Review by Frank Plowright
In 1994 Kurt Busiek and Alex Ross took what was then a relatively untrodden path by viewing a world of superheroes through the prism of ordinary people in Marvels. It was a method Busiek considered had greater mileage, and so he created Astro City, a feature he owned along with artist Brent Anderson and primary character designer Ross.
That was just the starting point, though. Astro City itself features several distinct districts, with the shiny modern centre adjoining areas where, for instance, magic is commonplace. Some heroes created to populate the series are barely disguised versions of very well known creations, others, such as the Hanged Man, came with a mood and individuality. Cleverly, Busiek also introduced hinted at back stories. Superheroes in the present day referenced past events, some of which were stories later told. An intention from the beginning was to investigate portentous lines of dialogue dropped in these earliest stories.

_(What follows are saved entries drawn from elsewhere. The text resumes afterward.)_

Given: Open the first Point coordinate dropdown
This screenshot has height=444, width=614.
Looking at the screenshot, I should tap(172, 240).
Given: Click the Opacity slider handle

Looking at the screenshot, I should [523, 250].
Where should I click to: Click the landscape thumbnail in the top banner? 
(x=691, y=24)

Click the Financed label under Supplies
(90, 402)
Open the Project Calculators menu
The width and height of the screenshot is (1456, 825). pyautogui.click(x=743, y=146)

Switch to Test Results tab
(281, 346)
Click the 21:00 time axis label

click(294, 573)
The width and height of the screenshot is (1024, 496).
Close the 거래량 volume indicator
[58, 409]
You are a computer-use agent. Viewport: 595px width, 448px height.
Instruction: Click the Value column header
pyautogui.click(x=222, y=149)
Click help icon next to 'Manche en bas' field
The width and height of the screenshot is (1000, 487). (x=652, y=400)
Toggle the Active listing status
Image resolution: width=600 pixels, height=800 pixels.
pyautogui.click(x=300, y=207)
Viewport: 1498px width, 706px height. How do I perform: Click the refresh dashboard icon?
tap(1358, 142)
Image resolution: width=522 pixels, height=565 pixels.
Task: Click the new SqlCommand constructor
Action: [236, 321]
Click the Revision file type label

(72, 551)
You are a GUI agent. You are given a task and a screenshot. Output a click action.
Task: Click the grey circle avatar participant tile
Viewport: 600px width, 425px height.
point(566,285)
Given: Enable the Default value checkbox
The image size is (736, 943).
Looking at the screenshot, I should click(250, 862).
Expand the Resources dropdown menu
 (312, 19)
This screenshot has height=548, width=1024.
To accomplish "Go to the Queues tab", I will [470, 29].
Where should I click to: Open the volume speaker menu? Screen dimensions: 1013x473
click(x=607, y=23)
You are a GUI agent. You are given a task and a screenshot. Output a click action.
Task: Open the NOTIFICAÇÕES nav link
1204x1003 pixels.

The Astro City MetroBooks take a different approach to curating the series than the previously published paperbacks by, in the first three volumes at least, reprinting the stories as chronologically issued as comics. This collection combines three of the original paperbacks, in this case Life in the Big City, Confession, and almost all of Family Album, indicators of how the series would progress as short stories precede a multi-chapter investigation then revert to short stories. Busiek suggested the look of characters to Ross, who refined the designs for use by Anderson’s actual art. Anderson’s choice is for relative realism, combining a very recognisable world with superheroes either as bright, gleaming anomalies or dark fearsome beings barely glimpsed in the shadows. It’s particularly important over the opening five stories in which the Marvels formula is extended into five different locations. There would be later similar explorations, but the theme is at its purest in the first five stories.
Darkness is the default state for the six chapters of ‘Confession’ investigating stand-ins for Batman and Robin via the arrival in Astro City of a teenager determined to be superhero’s sidekick. Fate involves him with the brooding efficiency of the Confessor. All these years after publication one can still admire the adept way Busiek drops clues, yet conceals a fundamental truth only revealed late in the game for what’s a procedural mystery about a string of murders that inflates into something far larger.
Busiek’s strength is imaginative plotting, and the narrative voices of his characters can sound very similar, although the egotistically confident Crackerjack is an exception. However, it’s a minor note about a consistently entertaining series, now available in bargain priced compilations.
MetroBook 2 has roughly the same balance between longer and short stories.